Jess: It's the common good, right? It's the… we got together hundreds of years ago and decided it was worth our money to make sure that every kid in our community had an education, that they understood what democracy was, that they understood how to fight for democracy. It's that. The common goals. That's why we read the same books, right? So that we all have a common language. We all know who Atticus Finch is. We all know what he did, right? Because we read the books. We all read Shakespeare. We all studied slavery. 

And so by pulling those things out of our curriculum, by making sure that we're divided, that making sure that we're angry and making sure that our children can't read above, you know, a fifth or sixth grade level, they've got you know, people who can continue working in whatever factories, whatever they want, you're right. It's the common good. My community is where we vote. You know, the school is… that's, that's where everything happens on Friday nights, everybody goes to the football game, whether you got a kid or playing or not, right, because what else are you going to do? So by them, you know, making our schools implode, they're actually making our communities go away. To lose our schools would devastate our communities. 

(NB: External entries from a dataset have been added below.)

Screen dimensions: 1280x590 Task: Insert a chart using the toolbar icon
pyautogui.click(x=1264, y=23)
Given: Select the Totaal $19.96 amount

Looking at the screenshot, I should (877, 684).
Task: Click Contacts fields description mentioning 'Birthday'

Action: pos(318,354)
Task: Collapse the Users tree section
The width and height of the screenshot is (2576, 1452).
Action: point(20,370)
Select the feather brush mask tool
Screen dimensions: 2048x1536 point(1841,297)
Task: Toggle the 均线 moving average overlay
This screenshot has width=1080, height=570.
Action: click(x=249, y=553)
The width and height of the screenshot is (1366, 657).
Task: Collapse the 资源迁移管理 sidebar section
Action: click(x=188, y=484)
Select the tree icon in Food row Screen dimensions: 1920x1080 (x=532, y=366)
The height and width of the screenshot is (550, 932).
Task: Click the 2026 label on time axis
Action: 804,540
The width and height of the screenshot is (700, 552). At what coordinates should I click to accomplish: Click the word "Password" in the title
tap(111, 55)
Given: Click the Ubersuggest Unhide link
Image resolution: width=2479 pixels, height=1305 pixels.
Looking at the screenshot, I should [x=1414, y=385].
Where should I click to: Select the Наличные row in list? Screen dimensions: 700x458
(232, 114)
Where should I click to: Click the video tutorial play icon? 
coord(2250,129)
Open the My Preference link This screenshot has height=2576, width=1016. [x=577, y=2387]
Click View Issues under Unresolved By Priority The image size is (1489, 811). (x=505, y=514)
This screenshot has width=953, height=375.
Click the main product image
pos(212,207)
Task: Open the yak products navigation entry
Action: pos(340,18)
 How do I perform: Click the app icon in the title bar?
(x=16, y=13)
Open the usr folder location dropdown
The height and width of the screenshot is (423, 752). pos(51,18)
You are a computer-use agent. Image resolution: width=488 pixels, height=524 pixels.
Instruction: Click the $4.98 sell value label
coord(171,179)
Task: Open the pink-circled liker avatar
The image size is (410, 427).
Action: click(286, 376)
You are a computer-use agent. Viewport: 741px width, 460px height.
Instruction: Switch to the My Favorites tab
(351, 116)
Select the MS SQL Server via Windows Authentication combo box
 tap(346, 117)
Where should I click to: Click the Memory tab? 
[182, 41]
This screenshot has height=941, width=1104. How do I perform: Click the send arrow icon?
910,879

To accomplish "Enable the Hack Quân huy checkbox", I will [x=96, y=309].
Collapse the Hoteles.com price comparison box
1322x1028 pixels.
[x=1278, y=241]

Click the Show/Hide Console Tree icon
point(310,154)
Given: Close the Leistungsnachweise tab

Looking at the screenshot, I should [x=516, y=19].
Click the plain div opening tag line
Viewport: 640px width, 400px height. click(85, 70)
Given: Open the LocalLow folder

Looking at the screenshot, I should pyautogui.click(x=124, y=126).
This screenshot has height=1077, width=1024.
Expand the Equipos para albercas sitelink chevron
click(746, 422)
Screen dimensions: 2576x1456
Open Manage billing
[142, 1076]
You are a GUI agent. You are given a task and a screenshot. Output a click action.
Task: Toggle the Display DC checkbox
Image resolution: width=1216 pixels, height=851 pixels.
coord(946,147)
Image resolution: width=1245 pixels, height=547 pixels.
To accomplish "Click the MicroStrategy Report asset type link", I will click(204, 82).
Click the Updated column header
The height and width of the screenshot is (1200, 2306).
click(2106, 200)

Jill: Well funded, successful public schools make our communities stronger. And we aren't going to let extremists take that away from us. Speak out about the use of vouchers in your own state. Vote for candidates who advocate for fully funded public schools and support the teachers fighting for your child's education. Public education is central to our freedom, so we can and should be doing more to protect it. Organizations like Red Wine and Blue can give you the tools and resources needed to take these first steps towards fighting extremism in our own communities. So get involved and help save our schools.